Parker H. Petit, Chairman and CEO, stated, “Our dHACM allografts have been proven effective for treatment of chronic wounds, including diabetic foot ulcers. Published clinical studies clearly demonstrate that MiMedx dHACM allografts recruit adult stem cells and alter their activity in vivo and in vitro. However, before this study, it was not well understood how the effects of diabetes may impair the activity or responsiveness of these reparative stem cells. This study demonstrated that diabetic ADSCs proliferated, migrated, and altered expression of certain cytokines in response to dHACM treatment. Therefore, this is the first reported case demonstrating that diabetic ADSCs respond to novel amniotic membrane therapies, such as our dHACM treatment.
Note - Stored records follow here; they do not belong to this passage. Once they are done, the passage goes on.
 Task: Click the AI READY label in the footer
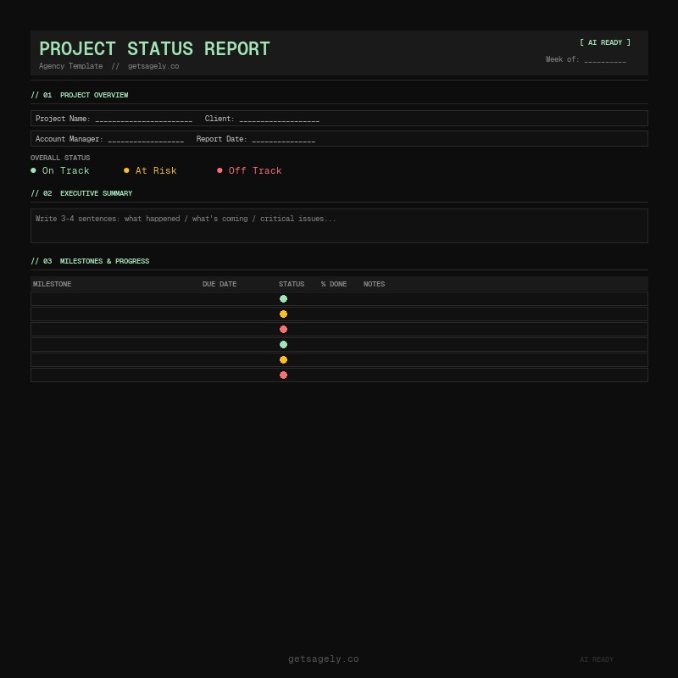(597, 659)
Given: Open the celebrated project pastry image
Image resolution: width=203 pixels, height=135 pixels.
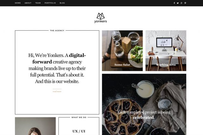Looking at the screenshot, I should click(144, 104).
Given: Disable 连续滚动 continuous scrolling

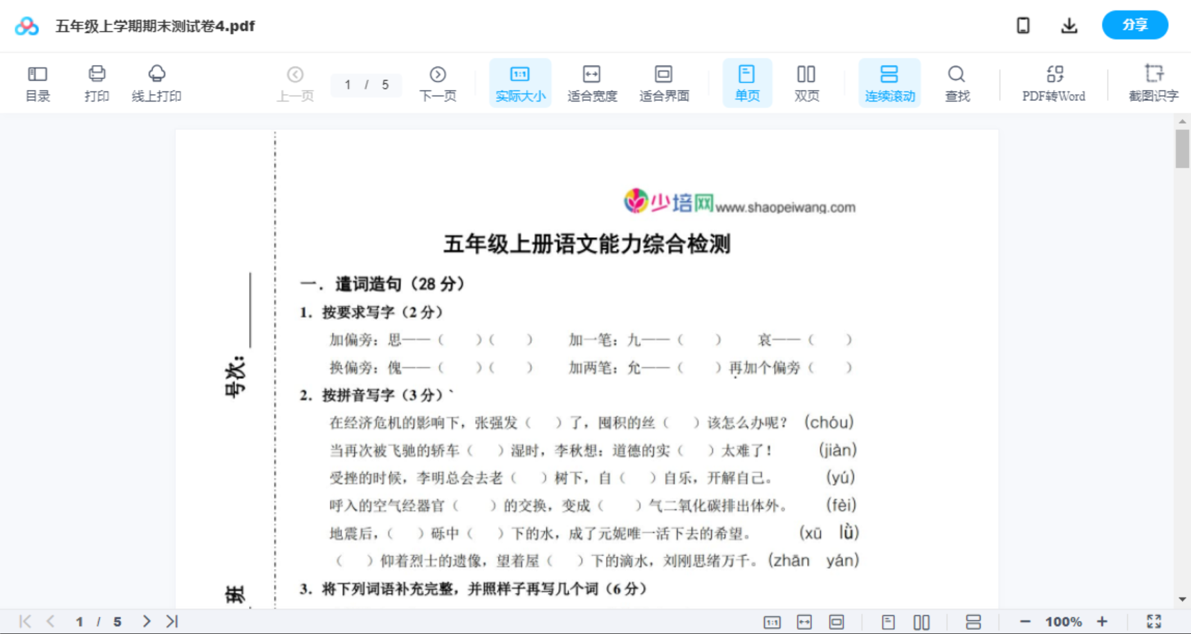Looking at the screenshot, I should point(889,82).
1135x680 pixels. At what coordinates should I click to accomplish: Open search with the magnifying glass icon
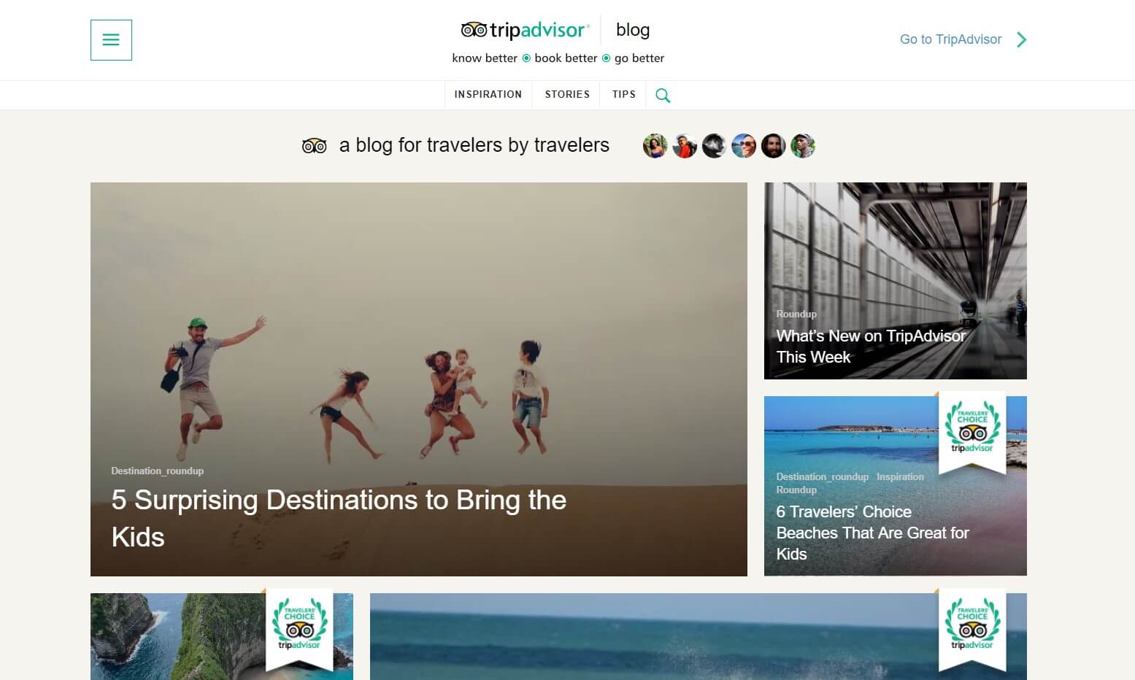(x=663, y=96)
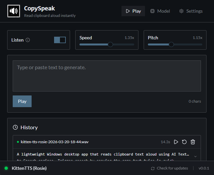Screen dimensions: 214x175
Task: Regenerate the kitten-tts-rosie history item
Action: click(184, 142)
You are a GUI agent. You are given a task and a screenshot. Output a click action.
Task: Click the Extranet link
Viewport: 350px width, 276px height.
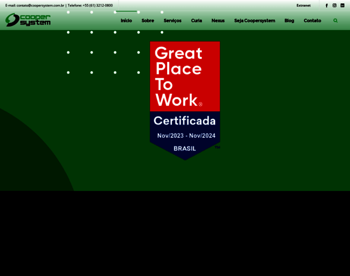[x=303, y=6]
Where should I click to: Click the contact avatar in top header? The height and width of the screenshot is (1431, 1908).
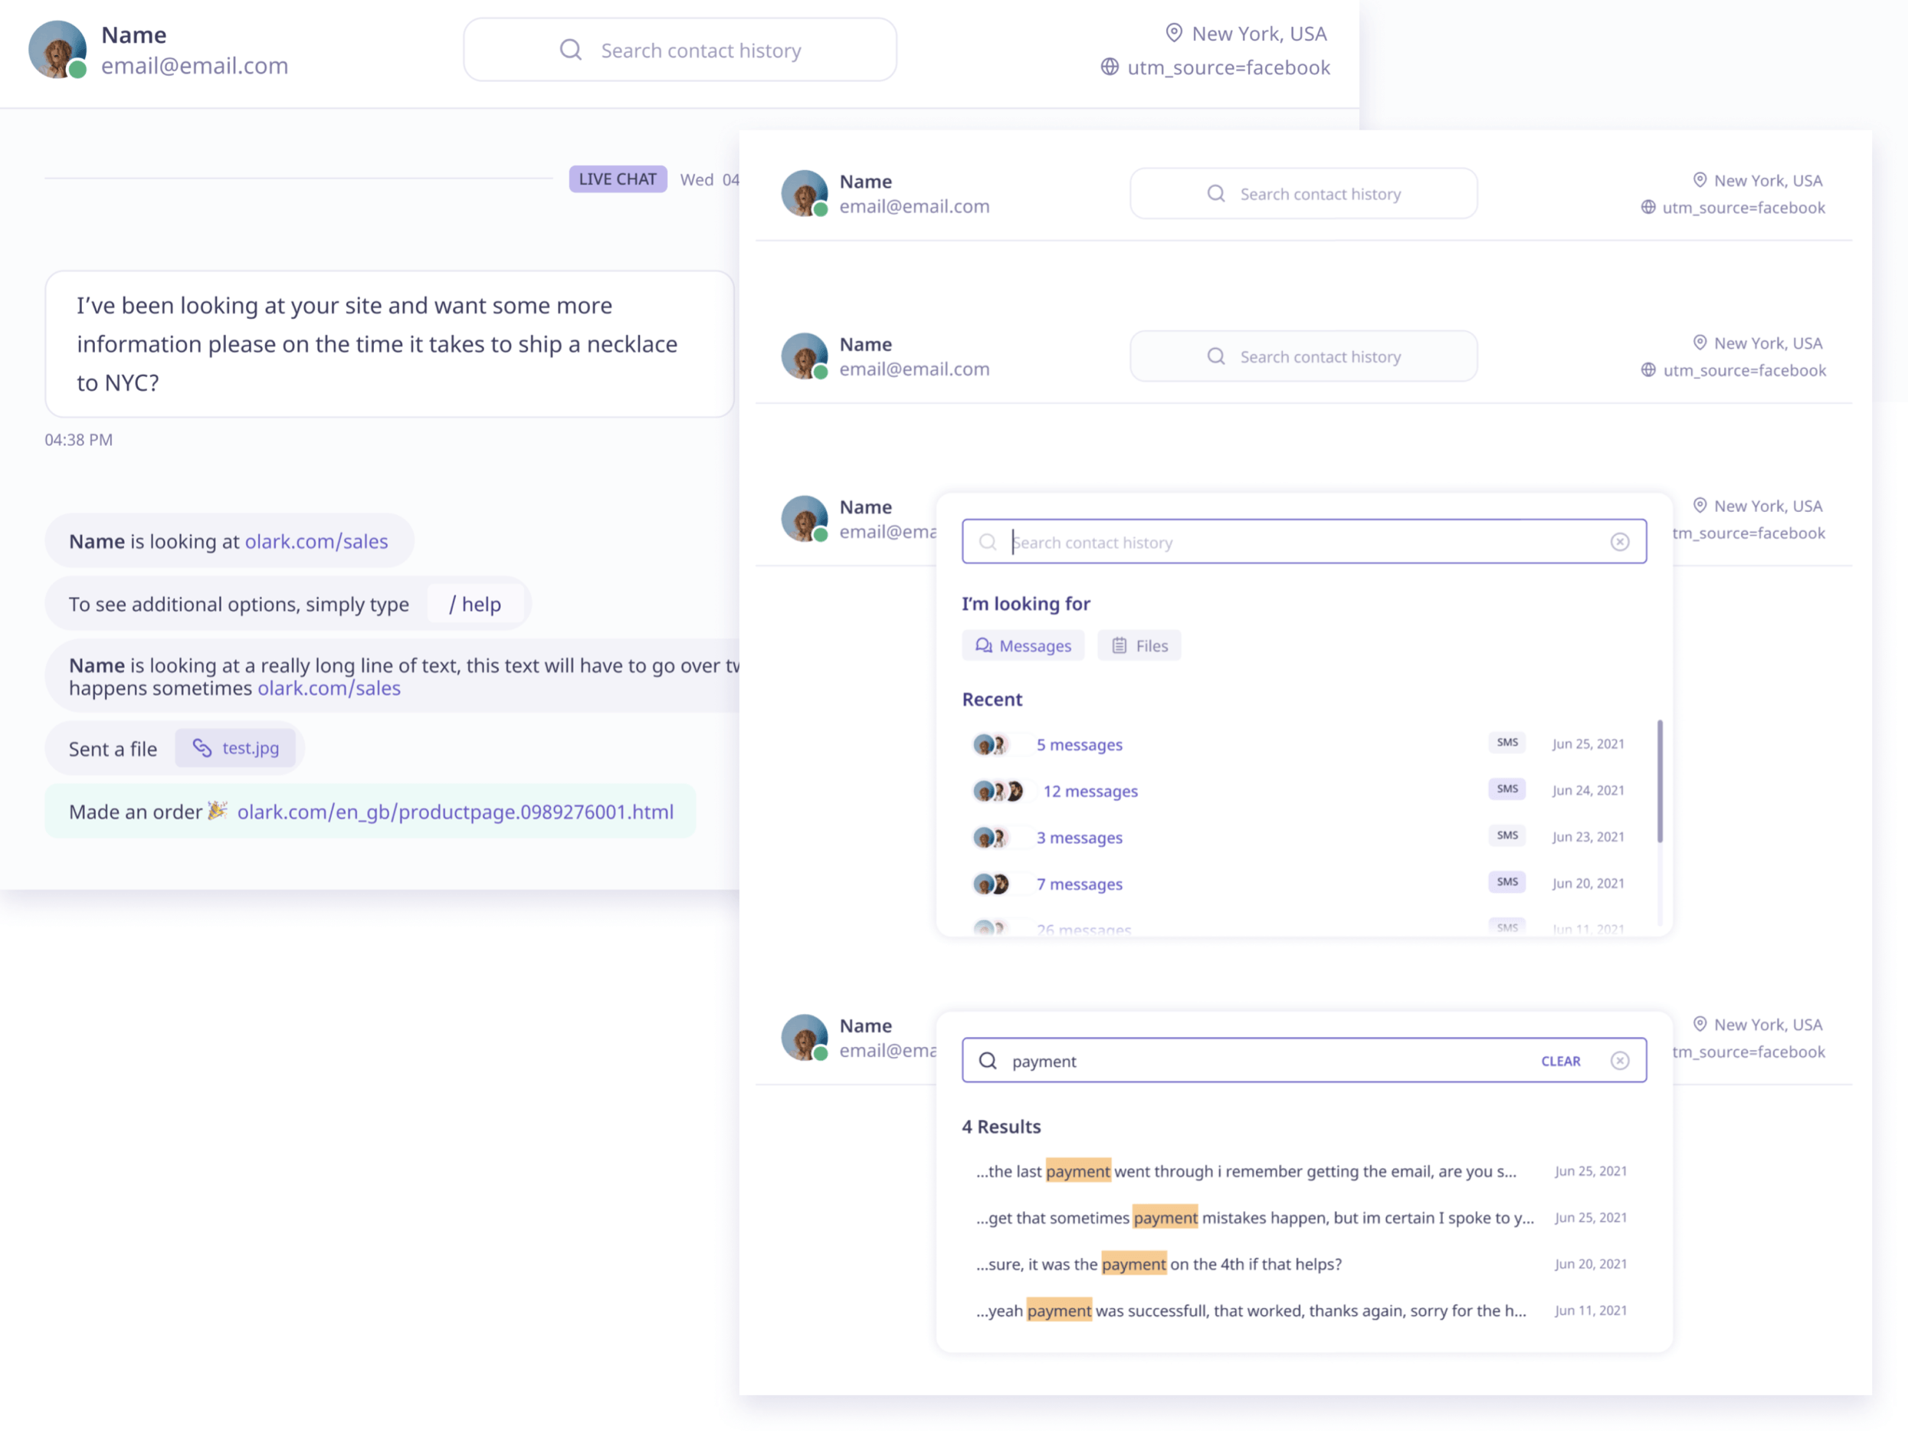click(x=57, y=49)
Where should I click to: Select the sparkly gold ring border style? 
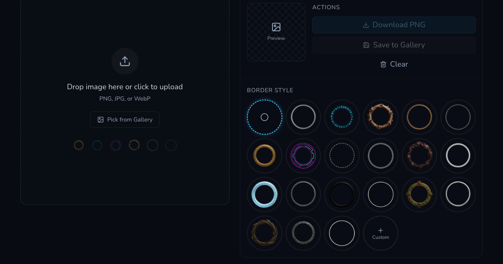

Bill Taylor, President and COO, commented, “This study also indicated that Type II diabetic ADSCs respond to dHACM by contributing angiogenic factors that stimulate tissue vascularization.  The study findings signify that initial upregulation of certain immunomodulatory factors through treatment with dHACM may be necessary for resetting the cascade of normal healing in a chronic wound.  Of great significance from the study findings is the fact that despite their diabetic origin, ADSCs in diabetic patients may respond to dHACM to accelerate diabetic wound healing.”

About MiMedx

MiMedx® is an integrated developer, processor and marketer of patent protected regenerative biomaterial products and bioimplants processed from human amniotic membrane. “Innovations in Regenerative Biomaterials” is the framework behind our mission to give physicians products and tissues to help the body heal itself.  Our biomaterial platform technologies are AmnioFix®, EpiFix® and CollaFix™.  AmnioFix® and EpiFix® are our tissue technologies processed from human amniotic membrane derived from donated placentas. Through our donor program, a mother delivering via full-term Caesarean section birth can elect in advance of delivery to donate the placenta in lieu of having it discarded as medical waste. We process the human amniotic membrane utilizing our proprietary PURION® Process, to produce a safe and effective implant. MiMedx is the leading supplier of amniotic tissue, having supplied over 450,000 allografts to date for application in the Wound Care, Surgical, Orthopedic, Spine, Sports Medicine, Ophthalmic and Dental sectors of healthcare. CollaFix™, our next technology platform we plan to commercialize, is our collagen fiber technology, developed with our patented cross-linking polymers, designed to mimic the natural composition, structure and mechanical properties of musculoskeletal tissues in order to augment their repair.  CollaFix™ is the only biological, biodegradable, biomimetic technology that matches human tendon in strength and stiffness.